Re: Possible bug in zfs send or pipe implementation?

From: Rick Macklem <rick.macklem_at_gmail.com>
Date: Sun, 14 Jul 2024 03:58:07 UTC
On Sat, Jul 13, 2024 at 8:50 PM Rick Macklem <rick.macklem@gmail.com> wrote:
>
> On Sat, Jul 13, 2024 at 8:19 PM Garrett Wollman <wollman@bimajority.org> wrote:
> >
> > <<On Sat, 13 Jul 2024 19:42:32 -0700, Rick Macklem <rick.macklem@gmail.com> said:
> >
> > > # ps axHl
> > > should show you what wchan's the processes are waiting on and that might
> > > give you a clue w.r.t. what is happening?
> >
> > zfs is waiting to write into the pipe and pv (the progress meter) is
> > waiting in select.
> Just to clarify it, are you saying zfs is sleeping on "pipewr"?
If I am reading the code correctly, if it sleeping on "pipewr", it is
out of space
and that is controlled via:
kern.ipc.maxpipekva
and you can see what it is using by looking at
kern.ipc.pipekva
(Unfortunately, I don't think you can change kern.ipc.maxpipekva on the fly.

(Data supplied)
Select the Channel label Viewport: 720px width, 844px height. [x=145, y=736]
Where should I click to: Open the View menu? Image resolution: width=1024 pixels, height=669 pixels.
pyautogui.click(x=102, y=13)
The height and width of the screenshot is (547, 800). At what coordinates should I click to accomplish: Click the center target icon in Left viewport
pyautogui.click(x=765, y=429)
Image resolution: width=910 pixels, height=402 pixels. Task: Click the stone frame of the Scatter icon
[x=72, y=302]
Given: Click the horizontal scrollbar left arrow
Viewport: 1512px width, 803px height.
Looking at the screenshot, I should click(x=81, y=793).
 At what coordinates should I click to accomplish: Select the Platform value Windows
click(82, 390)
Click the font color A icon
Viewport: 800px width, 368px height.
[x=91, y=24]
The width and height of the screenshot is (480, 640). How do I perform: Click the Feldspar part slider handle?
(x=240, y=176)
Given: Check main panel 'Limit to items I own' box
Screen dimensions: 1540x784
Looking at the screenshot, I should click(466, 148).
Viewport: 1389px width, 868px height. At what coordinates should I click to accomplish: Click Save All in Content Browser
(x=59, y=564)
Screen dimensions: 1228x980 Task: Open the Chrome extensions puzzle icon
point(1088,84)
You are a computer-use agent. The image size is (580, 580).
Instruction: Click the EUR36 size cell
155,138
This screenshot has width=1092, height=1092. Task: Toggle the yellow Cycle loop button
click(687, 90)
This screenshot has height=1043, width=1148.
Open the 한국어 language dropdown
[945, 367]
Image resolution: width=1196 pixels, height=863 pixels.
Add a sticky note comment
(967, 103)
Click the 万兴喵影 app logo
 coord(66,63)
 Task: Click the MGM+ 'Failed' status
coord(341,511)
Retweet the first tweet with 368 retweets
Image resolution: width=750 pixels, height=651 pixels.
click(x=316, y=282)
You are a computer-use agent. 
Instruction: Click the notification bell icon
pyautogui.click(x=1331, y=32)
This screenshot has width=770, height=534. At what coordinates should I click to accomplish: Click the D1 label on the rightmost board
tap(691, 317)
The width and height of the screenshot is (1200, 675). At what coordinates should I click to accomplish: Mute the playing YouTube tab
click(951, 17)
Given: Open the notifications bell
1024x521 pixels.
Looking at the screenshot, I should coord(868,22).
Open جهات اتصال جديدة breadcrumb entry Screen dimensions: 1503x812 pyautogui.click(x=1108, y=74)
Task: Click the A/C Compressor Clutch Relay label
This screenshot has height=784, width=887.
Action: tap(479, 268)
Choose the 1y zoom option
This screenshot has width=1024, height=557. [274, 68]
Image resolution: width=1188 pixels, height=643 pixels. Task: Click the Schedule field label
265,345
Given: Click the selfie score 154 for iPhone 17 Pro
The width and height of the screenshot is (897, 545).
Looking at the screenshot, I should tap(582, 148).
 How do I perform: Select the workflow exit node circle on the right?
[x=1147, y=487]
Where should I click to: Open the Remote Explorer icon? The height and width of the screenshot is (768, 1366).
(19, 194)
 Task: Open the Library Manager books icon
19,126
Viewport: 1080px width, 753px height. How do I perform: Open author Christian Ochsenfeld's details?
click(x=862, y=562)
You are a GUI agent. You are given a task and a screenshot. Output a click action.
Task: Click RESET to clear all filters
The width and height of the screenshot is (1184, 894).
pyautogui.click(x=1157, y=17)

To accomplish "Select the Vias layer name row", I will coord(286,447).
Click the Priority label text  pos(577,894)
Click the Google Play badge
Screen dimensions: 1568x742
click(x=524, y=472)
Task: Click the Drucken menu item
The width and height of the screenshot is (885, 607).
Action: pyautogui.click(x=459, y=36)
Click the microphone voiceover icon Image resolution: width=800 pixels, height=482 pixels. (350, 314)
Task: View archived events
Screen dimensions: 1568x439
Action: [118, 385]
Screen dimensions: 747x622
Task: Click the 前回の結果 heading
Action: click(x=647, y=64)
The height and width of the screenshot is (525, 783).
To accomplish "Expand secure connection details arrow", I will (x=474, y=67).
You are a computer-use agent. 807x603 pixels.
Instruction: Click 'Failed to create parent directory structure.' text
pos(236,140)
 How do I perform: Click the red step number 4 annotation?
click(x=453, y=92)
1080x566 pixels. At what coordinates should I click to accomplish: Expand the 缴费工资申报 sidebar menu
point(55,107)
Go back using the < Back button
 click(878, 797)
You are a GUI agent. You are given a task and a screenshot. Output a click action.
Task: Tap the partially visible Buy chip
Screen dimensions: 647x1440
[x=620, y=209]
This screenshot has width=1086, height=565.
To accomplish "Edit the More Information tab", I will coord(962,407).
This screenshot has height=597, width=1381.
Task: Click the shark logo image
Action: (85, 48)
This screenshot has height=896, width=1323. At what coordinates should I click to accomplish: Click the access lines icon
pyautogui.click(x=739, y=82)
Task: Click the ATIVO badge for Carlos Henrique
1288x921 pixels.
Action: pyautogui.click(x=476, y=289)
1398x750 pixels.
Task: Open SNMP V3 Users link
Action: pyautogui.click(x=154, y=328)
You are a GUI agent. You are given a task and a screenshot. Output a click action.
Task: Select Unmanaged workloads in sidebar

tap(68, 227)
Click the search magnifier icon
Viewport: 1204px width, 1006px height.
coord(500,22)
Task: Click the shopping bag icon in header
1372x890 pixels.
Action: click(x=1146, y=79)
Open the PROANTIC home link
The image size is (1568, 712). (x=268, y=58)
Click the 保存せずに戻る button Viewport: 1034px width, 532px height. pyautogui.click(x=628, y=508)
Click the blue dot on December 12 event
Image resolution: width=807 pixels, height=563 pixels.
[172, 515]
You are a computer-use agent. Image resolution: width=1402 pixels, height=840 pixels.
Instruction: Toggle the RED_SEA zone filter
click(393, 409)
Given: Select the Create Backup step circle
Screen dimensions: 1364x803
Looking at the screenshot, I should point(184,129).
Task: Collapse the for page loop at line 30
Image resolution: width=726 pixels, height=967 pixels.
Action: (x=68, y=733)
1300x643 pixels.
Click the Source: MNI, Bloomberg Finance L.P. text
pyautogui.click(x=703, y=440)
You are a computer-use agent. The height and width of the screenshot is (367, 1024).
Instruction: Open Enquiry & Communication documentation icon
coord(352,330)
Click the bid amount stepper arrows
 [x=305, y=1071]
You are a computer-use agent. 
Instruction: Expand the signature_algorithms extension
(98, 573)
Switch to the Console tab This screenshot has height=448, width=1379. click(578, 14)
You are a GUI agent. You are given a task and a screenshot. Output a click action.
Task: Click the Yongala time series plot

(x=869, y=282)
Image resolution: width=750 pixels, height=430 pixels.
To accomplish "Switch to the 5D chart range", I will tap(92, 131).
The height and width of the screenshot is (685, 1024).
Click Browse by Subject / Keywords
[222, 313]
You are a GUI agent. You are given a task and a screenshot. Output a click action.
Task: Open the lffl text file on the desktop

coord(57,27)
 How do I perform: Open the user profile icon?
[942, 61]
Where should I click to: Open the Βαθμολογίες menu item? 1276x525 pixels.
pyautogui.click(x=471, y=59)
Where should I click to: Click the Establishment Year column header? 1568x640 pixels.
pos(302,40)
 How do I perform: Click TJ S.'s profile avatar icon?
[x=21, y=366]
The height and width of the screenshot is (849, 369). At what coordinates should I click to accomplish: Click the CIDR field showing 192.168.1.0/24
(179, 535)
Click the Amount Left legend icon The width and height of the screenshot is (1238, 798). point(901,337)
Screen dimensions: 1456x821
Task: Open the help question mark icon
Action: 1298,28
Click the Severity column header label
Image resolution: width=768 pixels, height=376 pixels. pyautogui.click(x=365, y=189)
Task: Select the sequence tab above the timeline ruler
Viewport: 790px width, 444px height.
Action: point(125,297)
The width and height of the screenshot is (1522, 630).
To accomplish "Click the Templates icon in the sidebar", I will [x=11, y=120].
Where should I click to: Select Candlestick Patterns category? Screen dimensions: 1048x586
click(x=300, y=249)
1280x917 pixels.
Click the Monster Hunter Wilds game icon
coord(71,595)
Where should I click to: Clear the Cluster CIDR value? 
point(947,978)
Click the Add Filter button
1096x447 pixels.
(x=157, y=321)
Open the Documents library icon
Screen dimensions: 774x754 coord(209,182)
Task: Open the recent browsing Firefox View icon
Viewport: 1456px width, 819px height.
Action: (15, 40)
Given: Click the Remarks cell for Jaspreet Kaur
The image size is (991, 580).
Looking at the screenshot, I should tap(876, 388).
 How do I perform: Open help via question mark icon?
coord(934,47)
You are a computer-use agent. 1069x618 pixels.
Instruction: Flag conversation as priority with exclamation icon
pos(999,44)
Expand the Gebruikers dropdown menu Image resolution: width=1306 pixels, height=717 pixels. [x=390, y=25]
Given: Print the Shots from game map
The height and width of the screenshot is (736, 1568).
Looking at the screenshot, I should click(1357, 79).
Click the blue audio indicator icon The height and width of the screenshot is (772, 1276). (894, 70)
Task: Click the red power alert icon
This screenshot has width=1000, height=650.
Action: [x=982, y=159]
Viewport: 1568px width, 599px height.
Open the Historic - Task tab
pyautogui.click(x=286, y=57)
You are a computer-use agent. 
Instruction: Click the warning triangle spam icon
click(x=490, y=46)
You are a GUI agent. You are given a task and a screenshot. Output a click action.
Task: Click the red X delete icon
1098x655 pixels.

(Prompt 1)
Answer these questions from the zfs send thread:
(a) Which command does Rick Macklem suggest for seeing what wchan's the processes are waiting on?
(b) According to Garrett Wollman, where is pv waiting?
(c) Which setting does Rick Macklem say controls the pipe's available space?
(Prompt 2) Write the next part of the zfs send thread, picking up right after its last sentence.

(Written response 1)
(a) ps axHl
(b) In select.
(c) kern.ipc.maxpipekva

(Written response 2)
It looks like it is a loader tunable, so you'd need to reboot to make
it larger.)

Anyhow, you can take a look at the sysctls. They might help?

There is quite a detailed comment in sys/kern/sys_pipe.c related to this.

rick

> (There is also a msleep() for "pipbww" in pipe_write().)
>
> rick
>
> >
> > > If is easy to build a kernel from sources and boot that, you could try defining
> > > PIPE_NODIRECT in sys/kern/sys_pipe.c and see if that avoids the hangs?
> >
> > It's easy to build a kernel from sources, but not easy to reboot the
> > server -- it's being retired shortly, and because of time constraints
> > I need to get it drained before the next scheduled outage.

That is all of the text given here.